_Exercise description_:
Among the records that follow, set down only the lines from the one containing "Instruction: Click the red" to the one containing "The height and width of the screenshot is (1192, 1051).", both included, exactly.

_Records supplied_:

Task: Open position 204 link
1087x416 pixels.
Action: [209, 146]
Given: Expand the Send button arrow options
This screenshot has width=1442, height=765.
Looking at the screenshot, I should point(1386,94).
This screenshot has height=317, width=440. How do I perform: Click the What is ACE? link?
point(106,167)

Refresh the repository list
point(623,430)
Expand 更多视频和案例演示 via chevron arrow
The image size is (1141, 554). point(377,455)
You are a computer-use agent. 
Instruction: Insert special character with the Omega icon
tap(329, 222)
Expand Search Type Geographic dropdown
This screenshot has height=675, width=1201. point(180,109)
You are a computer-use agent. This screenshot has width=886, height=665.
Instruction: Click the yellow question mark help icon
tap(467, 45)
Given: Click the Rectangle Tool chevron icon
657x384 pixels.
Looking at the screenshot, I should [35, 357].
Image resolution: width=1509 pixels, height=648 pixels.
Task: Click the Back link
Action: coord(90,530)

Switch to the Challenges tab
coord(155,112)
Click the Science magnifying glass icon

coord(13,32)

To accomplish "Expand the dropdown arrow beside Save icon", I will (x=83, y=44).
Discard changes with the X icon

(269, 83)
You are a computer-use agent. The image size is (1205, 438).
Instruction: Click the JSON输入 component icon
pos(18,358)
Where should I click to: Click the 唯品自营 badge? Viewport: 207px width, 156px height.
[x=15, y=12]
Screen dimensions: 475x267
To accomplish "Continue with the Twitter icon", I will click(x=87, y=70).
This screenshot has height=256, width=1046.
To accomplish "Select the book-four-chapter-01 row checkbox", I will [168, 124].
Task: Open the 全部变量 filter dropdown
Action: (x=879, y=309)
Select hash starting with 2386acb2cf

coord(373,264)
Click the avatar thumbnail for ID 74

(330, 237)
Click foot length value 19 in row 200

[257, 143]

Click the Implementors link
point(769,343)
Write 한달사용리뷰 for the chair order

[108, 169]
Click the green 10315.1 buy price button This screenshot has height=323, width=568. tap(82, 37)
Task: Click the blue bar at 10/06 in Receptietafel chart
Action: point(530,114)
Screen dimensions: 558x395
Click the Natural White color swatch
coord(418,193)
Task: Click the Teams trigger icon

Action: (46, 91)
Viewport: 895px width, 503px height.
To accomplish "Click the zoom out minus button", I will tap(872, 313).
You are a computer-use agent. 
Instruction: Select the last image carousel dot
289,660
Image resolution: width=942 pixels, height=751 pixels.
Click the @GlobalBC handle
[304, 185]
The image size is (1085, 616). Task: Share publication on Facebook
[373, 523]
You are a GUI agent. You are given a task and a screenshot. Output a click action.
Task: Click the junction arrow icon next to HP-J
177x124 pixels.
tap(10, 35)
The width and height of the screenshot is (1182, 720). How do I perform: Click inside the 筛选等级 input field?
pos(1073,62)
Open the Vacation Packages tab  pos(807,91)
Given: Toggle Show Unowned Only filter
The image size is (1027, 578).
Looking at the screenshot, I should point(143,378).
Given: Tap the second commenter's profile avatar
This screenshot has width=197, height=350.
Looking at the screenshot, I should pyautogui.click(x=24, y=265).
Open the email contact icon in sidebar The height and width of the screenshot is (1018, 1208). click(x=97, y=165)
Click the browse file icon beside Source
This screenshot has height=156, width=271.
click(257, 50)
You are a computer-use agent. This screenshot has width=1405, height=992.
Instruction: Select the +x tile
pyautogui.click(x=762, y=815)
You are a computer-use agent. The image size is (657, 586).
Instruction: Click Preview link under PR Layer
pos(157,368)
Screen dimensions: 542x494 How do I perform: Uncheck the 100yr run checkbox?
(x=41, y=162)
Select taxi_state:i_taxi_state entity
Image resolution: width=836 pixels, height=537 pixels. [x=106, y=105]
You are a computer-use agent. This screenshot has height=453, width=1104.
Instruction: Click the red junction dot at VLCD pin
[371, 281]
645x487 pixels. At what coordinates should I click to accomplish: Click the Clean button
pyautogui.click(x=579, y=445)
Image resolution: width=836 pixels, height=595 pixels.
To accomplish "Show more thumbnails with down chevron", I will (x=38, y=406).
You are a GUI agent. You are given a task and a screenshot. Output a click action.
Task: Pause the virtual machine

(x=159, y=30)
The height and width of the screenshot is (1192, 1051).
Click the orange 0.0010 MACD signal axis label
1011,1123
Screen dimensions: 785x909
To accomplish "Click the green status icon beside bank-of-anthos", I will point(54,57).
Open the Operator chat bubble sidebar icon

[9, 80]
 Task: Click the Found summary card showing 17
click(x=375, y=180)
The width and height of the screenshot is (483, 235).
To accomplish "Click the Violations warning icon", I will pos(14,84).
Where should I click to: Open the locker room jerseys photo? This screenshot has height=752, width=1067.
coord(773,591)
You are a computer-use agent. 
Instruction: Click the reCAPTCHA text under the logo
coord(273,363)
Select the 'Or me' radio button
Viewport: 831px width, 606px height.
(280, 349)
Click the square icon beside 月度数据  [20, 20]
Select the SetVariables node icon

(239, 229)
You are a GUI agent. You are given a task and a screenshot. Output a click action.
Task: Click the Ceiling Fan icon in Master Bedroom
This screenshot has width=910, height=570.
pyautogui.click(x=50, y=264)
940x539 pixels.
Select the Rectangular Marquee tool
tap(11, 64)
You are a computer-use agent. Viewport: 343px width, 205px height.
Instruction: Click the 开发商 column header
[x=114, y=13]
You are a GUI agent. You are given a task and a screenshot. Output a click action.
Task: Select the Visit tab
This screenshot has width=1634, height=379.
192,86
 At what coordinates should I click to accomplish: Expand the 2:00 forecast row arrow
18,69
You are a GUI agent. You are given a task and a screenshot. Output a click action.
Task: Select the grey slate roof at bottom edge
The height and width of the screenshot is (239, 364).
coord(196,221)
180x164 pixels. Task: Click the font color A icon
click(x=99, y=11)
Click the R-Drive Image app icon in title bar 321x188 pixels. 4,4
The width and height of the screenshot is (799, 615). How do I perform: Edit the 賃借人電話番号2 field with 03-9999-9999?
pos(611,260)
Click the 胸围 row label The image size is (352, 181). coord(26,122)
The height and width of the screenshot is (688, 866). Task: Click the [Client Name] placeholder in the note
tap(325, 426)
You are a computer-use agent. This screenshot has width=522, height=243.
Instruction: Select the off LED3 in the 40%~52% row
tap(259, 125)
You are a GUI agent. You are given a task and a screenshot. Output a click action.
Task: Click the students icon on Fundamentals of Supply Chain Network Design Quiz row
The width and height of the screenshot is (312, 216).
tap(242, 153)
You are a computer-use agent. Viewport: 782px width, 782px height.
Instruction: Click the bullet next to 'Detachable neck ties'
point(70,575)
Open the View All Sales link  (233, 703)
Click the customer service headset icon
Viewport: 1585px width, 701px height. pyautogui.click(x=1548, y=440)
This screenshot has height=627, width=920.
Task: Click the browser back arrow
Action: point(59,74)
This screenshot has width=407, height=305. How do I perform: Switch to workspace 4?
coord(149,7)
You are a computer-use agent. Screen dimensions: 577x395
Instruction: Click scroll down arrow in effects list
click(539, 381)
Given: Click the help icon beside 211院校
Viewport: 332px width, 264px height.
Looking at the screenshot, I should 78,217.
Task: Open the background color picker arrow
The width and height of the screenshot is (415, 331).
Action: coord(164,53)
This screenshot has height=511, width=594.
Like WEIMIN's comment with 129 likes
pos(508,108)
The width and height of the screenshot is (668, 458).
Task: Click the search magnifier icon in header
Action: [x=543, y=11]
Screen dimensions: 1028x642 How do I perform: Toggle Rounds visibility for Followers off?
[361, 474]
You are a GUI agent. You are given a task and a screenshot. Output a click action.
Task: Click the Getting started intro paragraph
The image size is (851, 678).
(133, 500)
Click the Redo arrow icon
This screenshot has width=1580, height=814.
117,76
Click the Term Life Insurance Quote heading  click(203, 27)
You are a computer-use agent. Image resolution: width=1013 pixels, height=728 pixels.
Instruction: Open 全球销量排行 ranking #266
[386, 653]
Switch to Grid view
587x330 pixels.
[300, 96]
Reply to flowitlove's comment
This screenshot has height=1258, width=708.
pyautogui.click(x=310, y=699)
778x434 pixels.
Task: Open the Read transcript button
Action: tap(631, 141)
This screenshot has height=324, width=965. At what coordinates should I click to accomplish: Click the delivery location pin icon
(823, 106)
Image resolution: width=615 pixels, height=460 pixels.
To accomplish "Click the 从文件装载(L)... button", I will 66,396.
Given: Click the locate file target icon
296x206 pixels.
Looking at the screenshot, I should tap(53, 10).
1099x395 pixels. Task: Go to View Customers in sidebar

_Exercise solution_:
Instruction: Click the red junction dot at VLCD pin
[371, 281]
645x487 pixels. At what coordinates should I click to accomplish: Click the Clean button
pyautogui.click(x=579, y=445)
Image resolution: width=836 pixels, height=595 pixels.
To accomplish "Show more thumbnails with down chevron", I will (x=38, y=406).
You are a GUI agent. You are given a task and a screenshot. Output a click action.
Task: Pause the virtual machine

(x=159, y=30)
The height and width of the screenshot is (1192, 1051).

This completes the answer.